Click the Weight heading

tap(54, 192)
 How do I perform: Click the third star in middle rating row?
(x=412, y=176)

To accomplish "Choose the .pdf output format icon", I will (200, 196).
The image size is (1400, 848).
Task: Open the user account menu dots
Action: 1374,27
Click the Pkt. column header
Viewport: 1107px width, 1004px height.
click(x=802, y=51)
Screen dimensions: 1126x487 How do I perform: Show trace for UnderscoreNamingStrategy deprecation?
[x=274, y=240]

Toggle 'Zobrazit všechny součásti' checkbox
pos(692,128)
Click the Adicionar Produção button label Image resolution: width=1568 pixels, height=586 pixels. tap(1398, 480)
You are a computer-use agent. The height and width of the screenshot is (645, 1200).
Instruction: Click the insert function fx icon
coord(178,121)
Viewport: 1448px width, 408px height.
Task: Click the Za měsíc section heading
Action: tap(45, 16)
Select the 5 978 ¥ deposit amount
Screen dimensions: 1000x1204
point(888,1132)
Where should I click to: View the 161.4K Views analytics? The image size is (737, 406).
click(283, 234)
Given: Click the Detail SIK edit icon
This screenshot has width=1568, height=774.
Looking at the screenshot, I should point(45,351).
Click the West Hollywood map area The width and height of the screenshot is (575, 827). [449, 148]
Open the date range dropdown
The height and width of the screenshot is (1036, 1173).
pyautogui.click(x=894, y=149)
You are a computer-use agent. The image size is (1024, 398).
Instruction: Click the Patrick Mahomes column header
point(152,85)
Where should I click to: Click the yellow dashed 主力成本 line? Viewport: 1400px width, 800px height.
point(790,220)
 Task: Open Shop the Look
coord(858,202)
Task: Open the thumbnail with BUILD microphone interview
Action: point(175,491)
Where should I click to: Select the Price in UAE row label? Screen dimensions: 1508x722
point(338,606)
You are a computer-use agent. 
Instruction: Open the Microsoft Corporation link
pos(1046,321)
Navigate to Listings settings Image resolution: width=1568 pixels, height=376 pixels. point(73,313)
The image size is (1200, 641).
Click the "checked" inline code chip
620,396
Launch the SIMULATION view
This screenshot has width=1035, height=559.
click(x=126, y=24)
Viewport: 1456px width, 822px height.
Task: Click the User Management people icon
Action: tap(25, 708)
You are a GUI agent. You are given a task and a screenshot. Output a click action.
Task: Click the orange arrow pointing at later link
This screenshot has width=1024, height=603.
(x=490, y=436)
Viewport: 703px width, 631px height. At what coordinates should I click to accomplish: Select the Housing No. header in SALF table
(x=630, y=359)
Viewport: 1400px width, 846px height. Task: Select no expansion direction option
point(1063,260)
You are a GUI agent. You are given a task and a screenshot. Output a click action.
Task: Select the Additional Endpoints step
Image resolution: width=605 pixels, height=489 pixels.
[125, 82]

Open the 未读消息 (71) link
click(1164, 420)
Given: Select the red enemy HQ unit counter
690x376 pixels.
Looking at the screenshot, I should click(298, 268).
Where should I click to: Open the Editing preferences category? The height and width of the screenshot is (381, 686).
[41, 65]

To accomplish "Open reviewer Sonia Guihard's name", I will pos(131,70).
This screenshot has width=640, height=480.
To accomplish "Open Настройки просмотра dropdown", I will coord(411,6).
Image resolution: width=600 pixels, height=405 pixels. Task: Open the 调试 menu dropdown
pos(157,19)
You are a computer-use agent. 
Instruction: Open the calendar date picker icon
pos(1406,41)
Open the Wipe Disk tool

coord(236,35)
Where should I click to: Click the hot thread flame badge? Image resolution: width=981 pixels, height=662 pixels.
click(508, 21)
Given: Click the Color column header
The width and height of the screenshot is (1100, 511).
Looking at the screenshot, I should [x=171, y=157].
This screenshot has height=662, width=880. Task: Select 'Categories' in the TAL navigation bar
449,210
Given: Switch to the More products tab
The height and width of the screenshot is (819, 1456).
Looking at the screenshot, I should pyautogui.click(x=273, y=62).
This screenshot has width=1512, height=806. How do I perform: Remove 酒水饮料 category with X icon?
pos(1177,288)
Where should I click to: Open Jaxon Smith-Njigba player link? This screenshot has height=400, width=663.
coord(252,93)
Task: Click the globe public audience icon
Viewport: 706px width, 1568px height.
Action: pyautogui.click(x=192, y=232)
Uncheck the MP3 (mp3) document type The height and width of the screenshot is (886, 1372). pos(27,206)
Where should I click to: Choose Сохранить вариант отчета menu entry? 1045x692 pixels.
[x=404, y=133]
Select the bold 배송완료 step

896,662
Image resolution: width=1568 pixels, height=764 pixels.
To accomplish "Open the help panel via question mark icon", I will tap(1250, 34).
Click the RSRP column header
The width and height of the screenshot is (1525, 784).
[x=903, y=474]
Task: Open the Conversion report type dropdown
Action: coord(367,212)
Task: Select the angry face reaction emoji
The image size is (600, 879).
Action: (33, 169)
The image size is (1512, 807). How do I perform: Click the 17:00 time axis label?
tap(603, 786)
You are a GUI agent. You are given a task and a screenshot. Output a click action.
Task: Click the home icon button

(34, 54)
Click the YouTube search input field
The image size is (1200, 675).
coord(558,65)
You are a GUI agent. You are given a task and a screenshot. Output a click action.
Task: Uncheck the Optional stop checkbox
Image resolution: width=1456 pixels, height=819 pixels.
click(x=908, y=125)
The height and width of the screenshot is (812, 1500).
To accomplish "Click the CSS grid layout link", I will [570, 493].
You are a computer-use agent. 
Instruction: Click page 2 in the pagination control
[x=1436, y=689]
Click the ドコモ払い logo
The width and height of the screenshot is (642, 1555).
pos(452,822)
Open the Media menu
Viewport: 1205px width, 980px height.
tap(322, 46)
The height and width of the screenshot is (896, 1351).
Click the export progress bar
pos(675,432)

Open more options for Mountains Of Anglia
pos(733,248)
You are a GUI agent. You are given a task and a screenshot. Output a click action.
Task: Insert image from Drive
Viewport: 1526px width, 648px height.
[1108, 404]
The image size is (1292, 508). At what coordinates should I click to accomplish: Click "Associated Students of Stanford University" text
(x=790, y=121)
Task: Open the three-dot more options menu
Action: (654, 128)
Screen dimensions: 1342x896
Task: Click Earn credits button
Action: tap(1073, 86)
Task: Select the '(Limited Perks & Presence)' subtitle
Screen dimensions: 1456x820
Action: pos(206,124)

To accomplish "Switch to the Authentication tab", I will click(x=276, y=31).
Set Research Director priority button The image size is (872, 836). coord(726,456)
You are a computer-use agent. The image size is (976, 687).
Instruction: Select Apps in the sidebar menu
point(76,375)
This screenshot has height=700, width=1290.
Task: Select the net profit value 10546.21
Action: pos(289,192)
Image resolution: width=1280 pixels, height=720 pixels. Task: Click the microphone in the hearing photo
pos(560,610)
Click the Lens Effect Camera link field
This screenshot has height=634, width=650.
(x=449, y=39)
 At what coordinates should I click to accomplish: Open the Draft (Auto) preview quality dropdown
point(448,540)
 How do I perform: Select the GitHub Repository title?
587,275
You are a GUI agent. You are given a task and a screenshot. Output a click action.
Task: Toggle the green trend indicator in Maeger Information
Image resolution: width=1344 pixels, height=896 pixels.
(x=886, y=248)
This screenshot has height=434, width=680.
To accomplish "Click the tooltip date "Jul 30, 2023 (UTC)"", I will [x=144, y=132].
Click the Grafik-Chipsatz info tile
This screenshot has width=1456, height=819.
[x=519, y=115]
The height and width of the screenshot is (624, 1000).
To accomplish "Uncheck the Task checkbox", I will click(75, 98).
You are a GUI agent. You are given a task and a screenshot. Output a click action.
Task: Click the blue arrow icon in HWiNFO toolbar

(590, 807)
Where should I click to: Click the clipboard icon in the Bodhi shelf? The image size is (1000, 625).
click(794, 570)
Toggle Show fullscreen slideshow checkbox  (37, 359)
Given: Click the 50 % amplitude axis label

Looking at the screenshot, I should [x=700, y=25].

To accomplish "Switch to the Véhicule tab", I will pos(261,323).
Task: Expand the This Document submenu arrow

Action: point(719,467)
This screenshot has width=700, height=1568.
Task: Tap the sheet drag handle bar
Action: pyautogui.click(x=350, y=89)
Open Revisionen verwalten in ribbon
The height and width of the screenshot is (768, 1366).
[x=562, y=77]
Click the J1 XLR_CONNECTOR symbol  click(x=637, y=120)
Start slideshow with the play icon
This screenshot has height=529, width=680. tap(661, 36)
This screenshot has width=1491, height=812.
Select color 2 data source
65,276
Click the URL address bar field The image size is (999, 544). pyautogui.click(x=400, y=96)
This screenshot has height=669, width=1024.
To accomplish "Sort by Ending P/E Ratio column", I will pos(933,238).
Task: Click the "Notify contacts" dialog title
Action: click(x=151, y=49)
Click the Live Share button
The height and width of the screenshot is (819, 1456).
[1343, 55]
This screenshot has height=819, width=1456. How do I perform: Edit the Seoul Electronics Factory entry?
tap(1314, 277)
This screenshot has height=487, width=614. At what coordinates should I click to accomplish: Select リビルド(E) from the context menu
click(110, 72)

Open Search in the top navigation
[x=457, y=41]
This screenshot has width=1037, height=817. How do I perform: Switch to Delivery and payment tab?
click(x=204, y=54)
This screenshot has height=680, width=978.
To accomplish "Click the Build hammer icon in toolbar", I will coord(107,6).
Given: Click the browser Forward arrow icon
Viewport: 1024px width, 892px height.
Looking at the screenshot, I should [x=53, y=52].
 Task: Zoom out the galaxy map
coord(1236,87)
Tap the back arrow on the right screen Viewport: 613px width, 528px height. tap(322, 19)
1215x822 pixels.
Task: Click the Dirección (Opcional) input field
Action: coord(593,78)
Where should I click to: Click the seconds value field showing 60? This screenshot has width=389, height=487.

----------------------------------------

Objective
Please retype everything in the data from the line containing "Click the West" down to the line containing "point(152,85)", both of those lines included, without changing anything.

Response to the exercise
Click the West Hollywood map area The width and height of the screenshot is (575, 827). [449, 148]
Open the date range dropdown
The height and width of the screenshot is (1036, 1173).
pyautogui.click(x=894, y=149)
You are a computer-use agent. The image size is (1024, 398).
Instruction: Click the Patrick Mahomes column header
point(152,85)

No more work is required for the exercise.